Von kulinarischen Ausflügen und Dankbarkeit

Der Flug ist gecancelt, die Urlaubspläne durchkreuzt und wann und wohin die nächste Reise geht, steht in den Sternen: ja, die Corona-Krise macht es uns Reiseliebhabern wirklich nicht leicht. Die endlosen Tage und Stunden, die wir nun völlig isoliert zuhause verbringen (müssen), würden auch einfach so viel schneller vergehen, wenn wir sie mit der Planung der nächsten Südseereise füllen könnten. Doch was hilft es jetzt schon, den Kopf in den Sand zu stecken? Die viele freie Zeit lässt sich doch so viel besser nutzen, als ständig nur das Negative zu sehen. Zum Beispiel mit einer Extraportion Optimismus, guter Laune und Dankbarkeit – und vielleicht auch dem ein oder anderen Gedanken über unser Reiseverhalten …
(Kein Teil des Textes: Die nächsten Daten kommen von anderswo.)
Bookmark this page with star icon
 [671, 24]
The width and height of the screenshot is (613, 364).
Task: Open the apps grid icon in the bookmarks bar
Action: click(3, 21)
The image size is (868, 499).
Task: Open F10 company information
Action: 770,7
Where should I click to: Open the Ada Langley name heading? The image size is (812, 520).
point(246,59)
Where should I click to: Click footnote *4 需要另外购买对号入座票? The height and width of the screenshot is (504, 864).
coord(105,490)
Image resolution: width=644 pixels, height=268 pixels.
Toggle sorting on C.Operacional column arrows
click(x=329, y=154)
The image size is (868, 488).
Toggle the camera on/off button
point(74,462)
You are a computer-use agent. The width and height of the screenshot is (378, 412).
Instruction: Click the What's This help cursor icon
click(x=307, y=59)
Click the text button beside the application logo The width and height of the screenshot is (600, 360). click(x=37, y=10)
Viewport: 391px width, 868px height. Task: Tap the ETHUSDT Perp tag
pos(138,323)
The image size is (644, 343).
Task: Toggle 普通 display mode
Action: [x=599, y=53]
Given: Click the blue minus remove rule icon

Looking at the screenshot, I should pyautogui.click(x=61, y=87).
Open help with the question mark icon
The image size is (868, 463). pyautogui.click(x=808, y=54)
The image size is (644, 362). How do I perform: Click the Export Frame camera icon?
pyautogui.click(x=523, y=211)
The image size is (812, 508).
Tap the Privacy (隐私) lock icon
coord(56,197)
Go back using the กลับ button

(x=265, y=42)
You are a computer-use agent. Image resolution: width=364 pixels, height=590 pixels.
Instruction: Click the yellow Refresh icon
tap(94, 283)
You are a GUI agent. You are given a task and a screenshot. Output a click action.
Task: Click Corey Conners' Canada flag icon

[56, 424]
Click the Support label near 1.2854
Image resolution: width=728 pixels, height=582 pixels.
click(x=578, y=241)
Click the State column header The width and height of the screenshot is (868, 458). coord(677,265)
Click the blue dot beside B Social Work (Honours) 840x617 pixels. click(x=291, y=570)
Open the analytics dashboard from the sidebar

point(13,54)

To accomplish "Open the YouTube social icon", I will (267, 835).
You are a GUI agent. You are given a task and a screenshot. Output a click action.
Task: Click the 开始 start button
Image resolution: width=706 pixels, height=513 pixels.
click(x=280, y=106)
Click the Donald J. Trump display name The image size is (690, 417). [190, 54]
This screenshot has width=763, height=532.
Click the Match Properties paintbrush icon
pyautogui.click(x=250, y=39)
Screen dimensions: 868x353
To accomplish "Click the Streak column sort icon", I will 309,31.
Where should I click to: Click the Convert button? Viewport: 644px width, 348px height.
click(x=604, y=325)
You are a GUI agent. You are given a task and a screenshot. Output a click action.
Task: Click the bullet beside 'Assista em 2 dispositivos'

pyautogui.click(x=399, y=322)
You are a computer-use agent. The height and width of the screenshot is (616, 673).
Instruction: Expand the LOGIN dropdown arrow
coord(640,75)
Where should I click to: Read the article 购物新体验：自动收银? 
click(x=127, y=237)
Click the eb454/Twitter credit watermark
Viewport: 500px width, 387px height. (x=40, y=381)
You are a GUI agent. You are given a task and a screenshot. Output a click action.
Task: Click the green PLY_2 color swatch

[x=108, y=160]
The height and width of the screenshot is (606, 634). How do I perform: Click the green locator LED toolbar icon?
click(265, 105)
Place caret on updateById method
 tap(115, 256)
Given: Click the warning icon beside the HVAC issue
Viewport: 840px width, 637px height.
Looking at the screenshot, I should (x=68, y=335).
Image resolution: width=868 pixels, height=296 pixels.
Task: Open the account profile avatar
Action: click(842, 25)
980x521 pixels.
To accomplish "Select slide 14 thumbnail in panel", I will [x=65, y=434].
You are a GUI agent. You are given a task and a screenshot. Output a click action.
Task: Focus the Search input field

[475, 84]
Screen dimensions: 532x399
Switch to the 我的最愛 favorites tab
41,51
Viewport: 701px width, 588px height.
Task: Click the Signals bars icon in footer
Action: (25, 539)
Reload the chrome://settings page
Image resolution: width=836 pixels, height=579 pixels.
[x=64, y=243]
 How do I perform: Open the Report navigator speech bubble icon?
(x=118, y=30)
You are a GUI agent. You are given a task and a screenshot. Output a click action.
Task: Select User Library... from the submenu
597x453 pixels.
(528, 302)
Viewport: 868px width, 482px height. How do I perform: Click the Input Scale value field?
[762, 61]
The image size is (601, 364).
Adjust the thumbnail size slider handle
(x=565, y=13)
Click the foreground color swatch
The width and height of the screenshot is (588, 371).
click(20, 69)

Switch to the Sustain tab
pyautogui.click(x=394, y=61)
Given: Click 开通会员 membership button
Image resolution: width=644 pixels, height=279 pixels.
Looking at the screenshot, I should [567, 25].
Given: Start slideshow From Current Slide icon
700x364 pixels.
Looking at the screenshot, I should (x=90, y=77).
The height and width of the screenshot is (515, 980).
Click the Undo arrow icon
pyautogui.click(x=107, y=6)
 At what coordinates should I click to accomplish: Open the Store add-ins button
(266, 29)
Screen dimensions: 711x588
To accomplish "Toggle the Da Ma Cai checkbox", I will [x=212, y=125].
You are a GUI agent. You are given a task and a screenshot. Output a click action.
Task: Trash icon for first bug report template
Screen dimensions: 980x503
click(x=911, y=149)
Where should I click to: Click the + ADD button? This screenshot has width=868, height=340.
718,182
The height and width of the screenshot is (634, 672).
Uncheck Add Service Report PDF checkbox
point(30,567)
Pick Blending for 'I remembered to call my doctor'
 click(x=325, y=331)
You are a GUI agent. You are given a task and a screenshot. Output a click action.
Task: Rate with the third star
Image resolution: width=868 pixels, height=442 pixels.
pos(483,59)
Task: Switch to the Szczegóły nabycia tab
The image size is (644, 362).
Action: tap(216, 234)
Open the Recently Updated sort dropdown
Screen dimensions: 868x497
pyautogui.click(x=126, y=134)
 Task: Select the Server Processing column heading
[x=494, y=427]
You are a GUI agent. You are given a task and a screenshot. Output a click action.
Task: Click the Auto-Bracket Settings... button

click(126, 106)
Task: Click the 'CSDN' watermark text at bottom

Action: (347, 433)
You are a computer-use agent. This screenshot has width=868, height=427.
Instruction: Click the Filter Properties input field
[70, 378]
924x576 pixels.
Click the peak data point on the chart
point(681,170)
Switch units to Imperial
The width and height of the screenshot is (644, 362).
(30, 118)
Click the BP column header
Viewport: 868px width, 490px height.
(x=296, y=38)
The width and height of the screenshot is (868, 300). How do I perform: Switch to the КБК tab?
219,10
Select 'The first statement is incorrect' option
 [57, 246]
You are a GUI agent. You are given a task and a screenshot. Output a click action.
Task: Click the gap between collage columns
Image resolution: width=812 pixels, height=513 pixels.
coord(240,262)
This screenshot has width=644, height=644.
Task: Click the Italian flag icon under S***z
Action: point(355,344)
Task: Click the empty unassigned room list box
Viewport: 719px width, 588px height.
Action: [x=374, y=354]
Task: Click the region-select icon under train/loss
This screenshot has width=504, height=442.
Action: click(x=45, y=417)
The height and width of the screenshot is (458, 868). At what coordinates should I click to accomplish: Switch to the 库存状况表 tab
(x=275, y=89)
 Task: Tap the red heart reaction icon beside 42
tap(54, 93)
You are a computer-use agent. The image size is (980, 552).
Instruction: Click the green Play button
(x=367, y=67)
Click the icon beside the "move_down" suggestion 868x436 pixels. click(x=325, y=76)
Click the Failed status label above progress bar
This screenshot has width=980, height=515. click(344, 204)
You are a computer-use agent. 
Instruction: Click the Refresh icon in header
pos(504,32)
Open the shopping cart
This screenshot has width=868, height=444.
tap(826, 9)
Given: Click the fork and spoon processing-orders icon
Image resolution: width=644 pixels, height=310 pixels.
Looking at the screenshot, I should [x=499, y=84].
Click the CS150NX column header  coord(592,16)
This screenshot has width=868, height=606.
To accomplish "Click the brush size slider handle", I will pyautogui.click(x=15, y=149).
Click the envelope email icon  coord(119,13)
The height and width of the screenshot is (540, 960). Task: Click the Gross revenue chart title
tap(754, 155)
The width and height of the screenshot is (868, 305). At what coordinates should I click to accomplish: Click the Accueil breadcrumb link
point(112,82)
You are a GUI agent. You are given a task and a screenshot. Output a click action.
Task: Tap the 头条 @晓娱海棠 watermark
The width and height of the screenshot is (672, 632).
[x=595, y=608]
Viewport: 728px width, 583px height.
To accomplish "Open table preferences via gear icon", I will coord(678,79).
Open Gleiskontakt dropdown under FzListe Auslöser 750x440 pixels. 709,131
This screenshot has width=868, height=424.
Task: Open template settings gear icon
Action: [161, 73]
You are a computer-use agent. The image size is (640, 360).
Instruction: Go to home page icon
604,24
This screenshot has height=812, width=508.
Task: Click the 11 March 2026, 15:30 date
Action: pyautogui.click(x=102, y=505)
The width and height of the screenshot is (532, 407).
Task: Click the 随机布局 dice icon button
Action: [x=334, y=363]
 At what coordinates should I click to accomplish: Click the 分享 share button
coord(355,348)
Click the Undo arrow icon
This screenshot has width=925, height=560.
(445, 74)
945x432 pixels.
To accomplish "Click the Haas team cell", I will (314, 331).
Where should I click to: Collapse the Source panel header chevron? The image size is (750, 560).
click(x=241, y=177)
Wie aus dem Nichts wurden wir aus unserem fest verplanten, akkurat getakteten und so sorgfältig strukturierten Alltag gerissen als Covid-19 Deutschland überrollte. Das Büro verlagert sich ins Wohnzimmer, ebenso das Fitnessstudio, Freunde sieht man nur noch per Videochat, Party geht jetzt über Livestream – aber bitte nicht zu laut, die Nachbarn sind ja jetzt auch ständig da – und statt dem Stammtisch in der Bar heißt es jetzt Weinabend in der Küche. All unsere liebgewonnenen und dennoch für selbstverständlich erachteten Alltagsrituale verschwinden plötzlich aus unseren Leben. Was bleibt, ist ganz viel Zeit mit sich selbst. Und vielleicht ist das gar nicht so schlecht. Ich glaube, dass wir die vielen kleinen Dinge des Alltags schlicht zu schätzen vergessen haben. Sei es der spontane Spaziergang bei Sonnenschein, das Lächeln eines Fremden oder einfach die Gesellschaft unserer Freunde und Mitmenschen. Zeit, all das nachzuholen! Viel zu oft ärgern wir uns über andere, über Nichtigkeiten oder Missgeschicke. Doch viel zu selten sagen wir einfach mal Danke für all das, was wir haben und was für uns zur Selbstverständlichkeit geworden ist. Und dazu zähle ich auch die Freiheit, wann immer wir wollen unsere Koffer zu packen und unserem Alltag zu entfliehen.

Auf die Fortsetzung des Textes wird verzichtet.